Consultants at UT School of Architecture’s Center for Sustainable Development have estimated its total return on investment to fall between 5-to-1 and 7-to1. The plan is for the Federal Transit Administration to pay half and a local general-obligation bond would pay for the other half. That bond, if it’s proposed and passes in November, would increase tax rates in fiscal years 2015 and 2016.

 

Once the line is up and running, Capital Metro would foot most of the annual $22 million (in 2022 dollars) bill for operations and maintenance, though the city would add money from parking and a potential Public Improvement District. In 2013 dollars, that’s $15.5 million. As the American-Statesman pointed out, the estimate is lower than the operating costs of several urban rail lines and lower than the cost of Capital Metro’s commuter rail known as MetroRail. 

 

Capital costs in 2020 dollars include $750 million for construction, $40 million each for rail cars and rights-of-way, $240 million for professional services, and $330 million for unforeseen contingencies.

 

Keahey cited estimates of the project’s economic development impact from the UT consultants. By 2030, according to those calculations, the City of Austin would realize between $31.6 million and $44.4 million in property tax revenue attributable to the area within one-half mile of the rail route.

 

Not all of that can be considered new revenue, as Council Member Bill Spelman clarified, because the numbers include some property taxes that would have been collected anyway. Keahey said the team is working with UT Professor Robert Paterson to get “additional information on what is the base that we’re building on,” and to figure out how much money would come from outside Austin.

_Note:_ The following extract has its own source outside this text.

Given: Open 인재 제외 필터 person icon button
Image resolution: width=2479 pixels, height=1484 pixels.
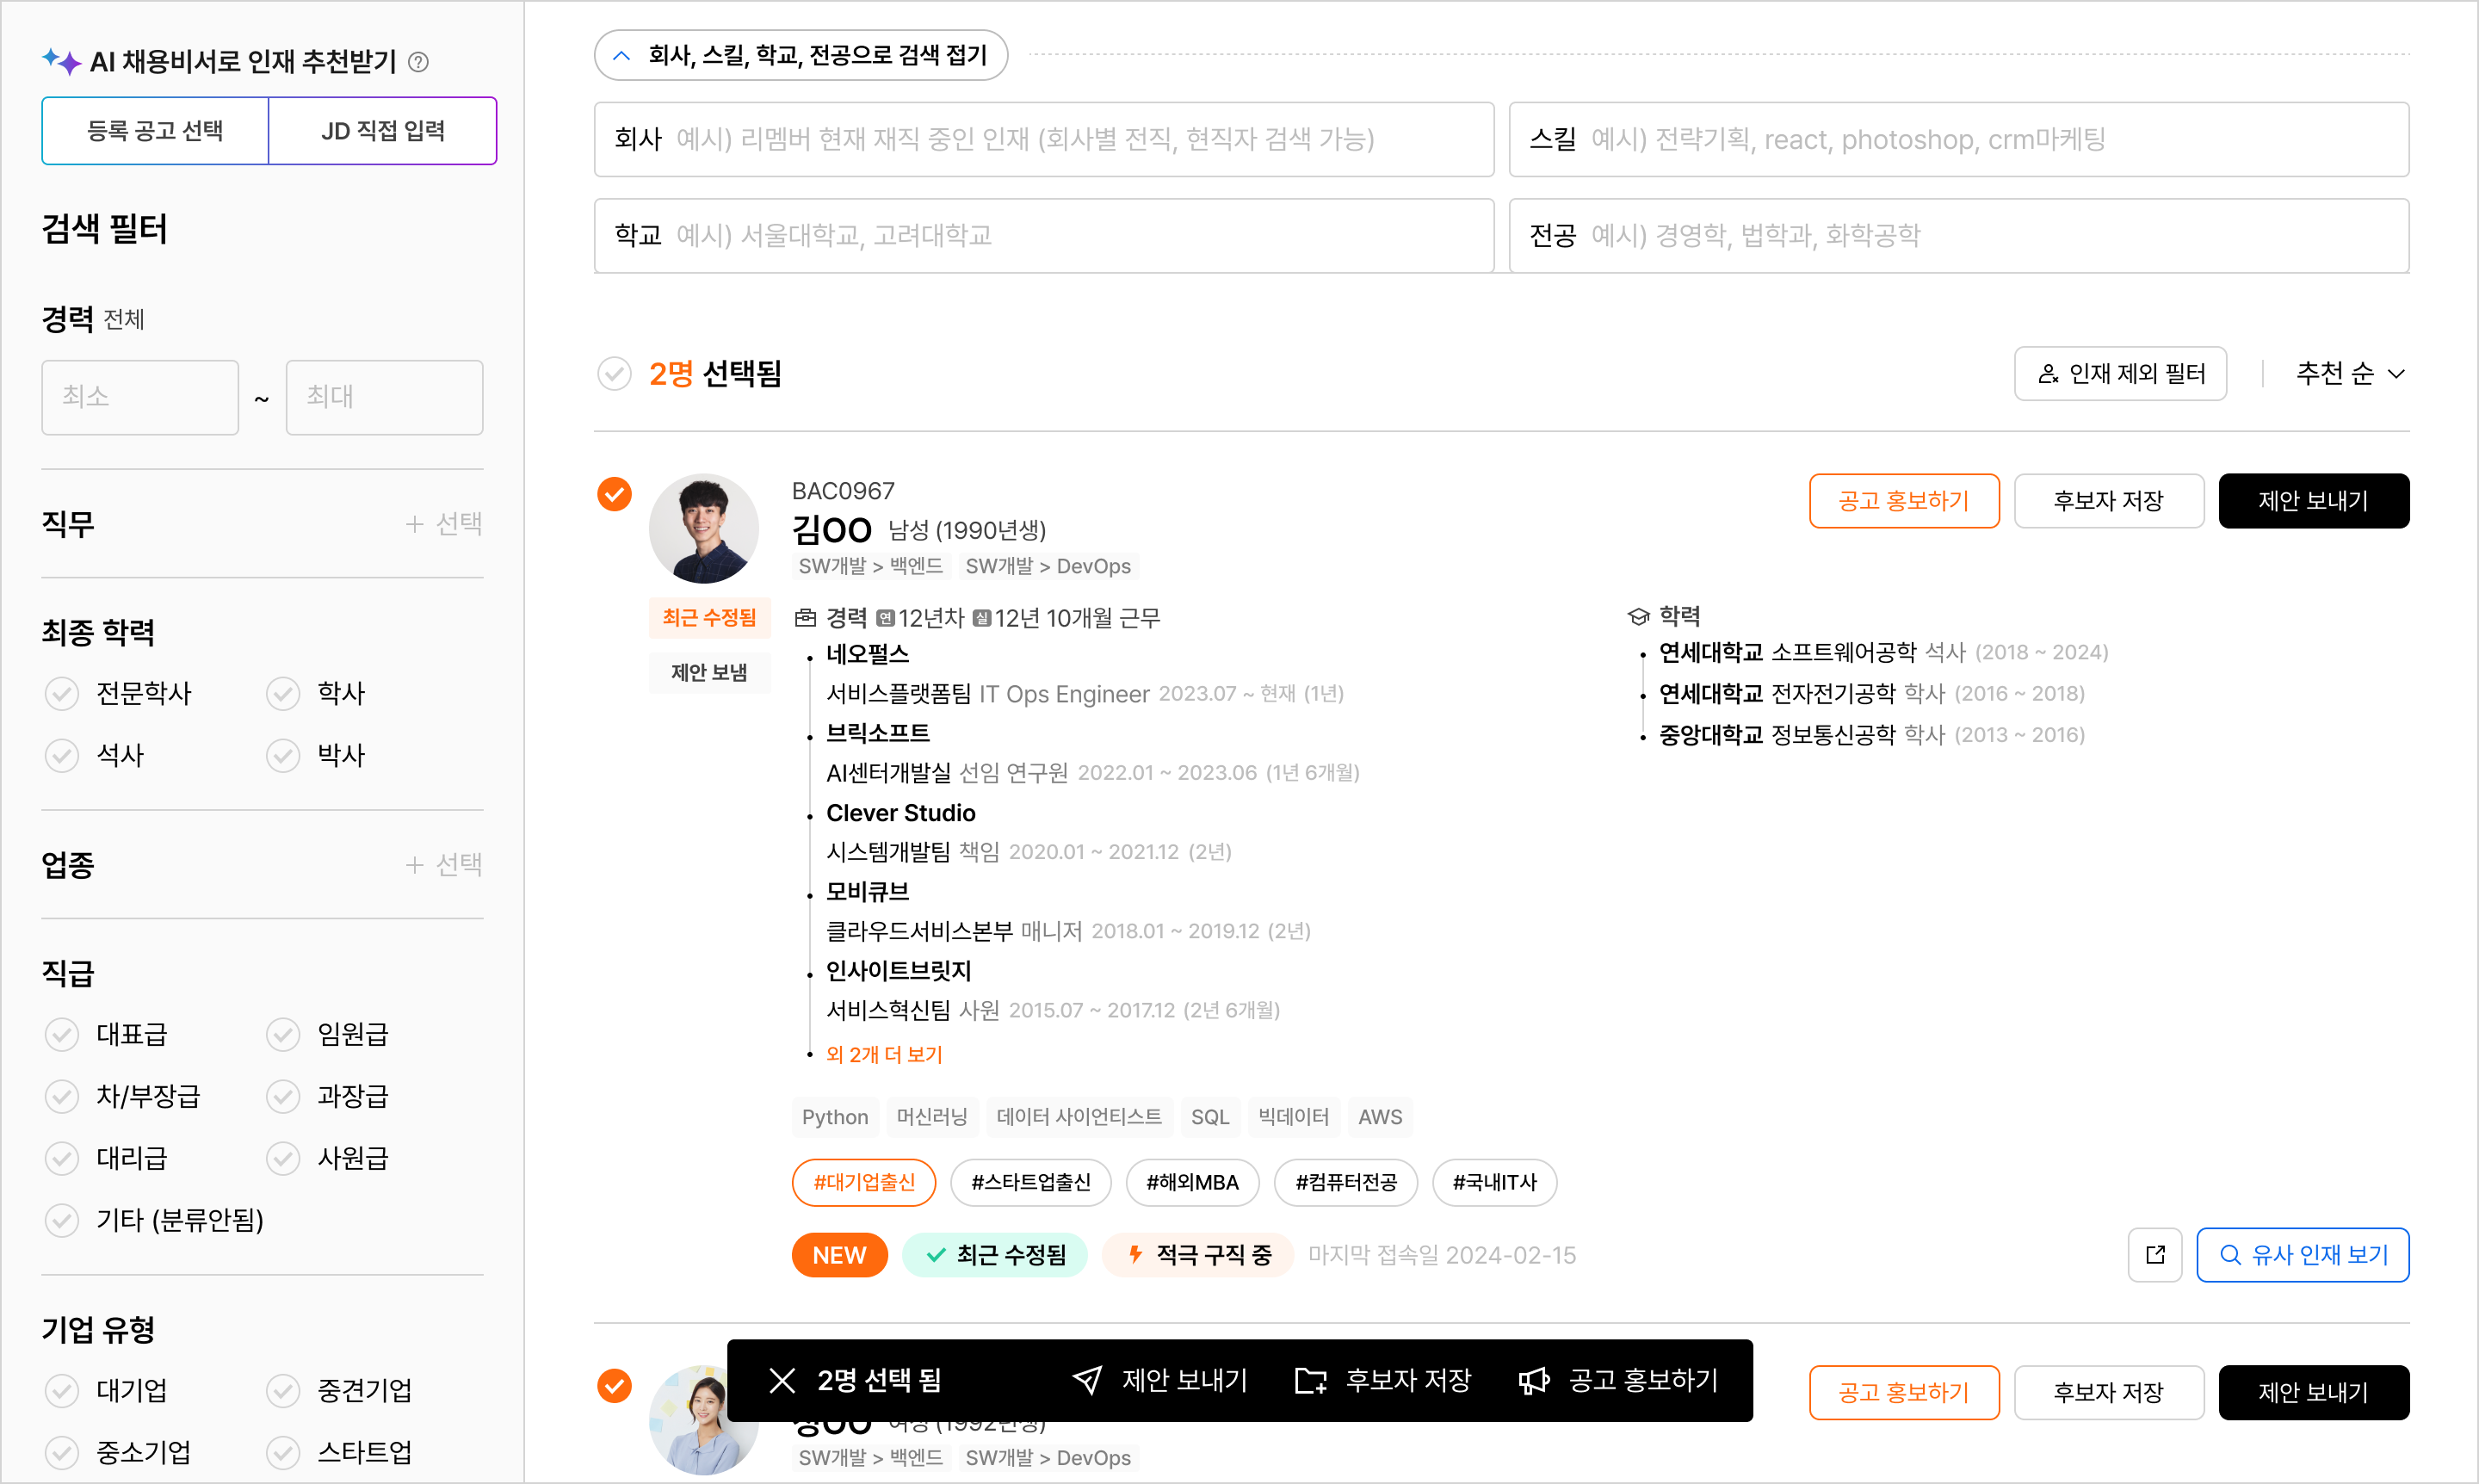Looking at the screenshot, I should [x=2119, y=374].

He didn’t know when they’d have those figures.

 

The team expects between $5.9 million and $10.8 million in sales taxes from that half-mile strip around the project. It’s similarly unclear how much of that would be truly new money.

 

Spelman pressed Keahey on when the team would know more about those numbers.

 

“Even people who believe they will never, ever get on a train, will never personally benefit from rapid transit…might be persuaded by the economic development argument,” Spelman said.

 

Getting sharper numbers, Spelman added, would help sell the project to skeptics.

 

As for local returns, according to consultant URS Corporation, some $880 million would pay for local construction and professional services, resulting in $1.6 billion to $2.4 billion economic impact.

 

Keahey said later that people who don’t live near the line will also benefit because the project will take 8,000 cars off the road and reduce fights over parking at special events like South by Southwest.

 

Between $150 million and $200 million to buy things like train cars would, however, leave the region. 

 

Council Member Kathie Tovo asked where the city would need to buy rights-of-way.

 

At Hancock Center on Red River and 41st Streets, the train would turn east, causing a “corner clip” there, Keahey said. Engineering analyses early next year will determine whether that turn would remain within the city’s right-of-way or encroach on Groovy Automotive. Tunneling under Hancock would also mean acquiring 50 to 75 feet of right-of-way along the southbound I-35 frontage road, Keahey said.

 

Council Member Chris Riley asked Keahey to confirm that the team would report back about connecting to North Lamar Boulevard, Mueller, or East Austin on Aug. 1, as agreed last December. Keahey said they were on target to do that.

 

The Central Corridor Advisory Group is scheduled to develop a recommendation about an LPA on June 13. The Cap Metro Board will take action on the LPA on June 23 and the City Council on June 26. The City Council will decide Aug. 7 whether to hold a bond election to fund the project.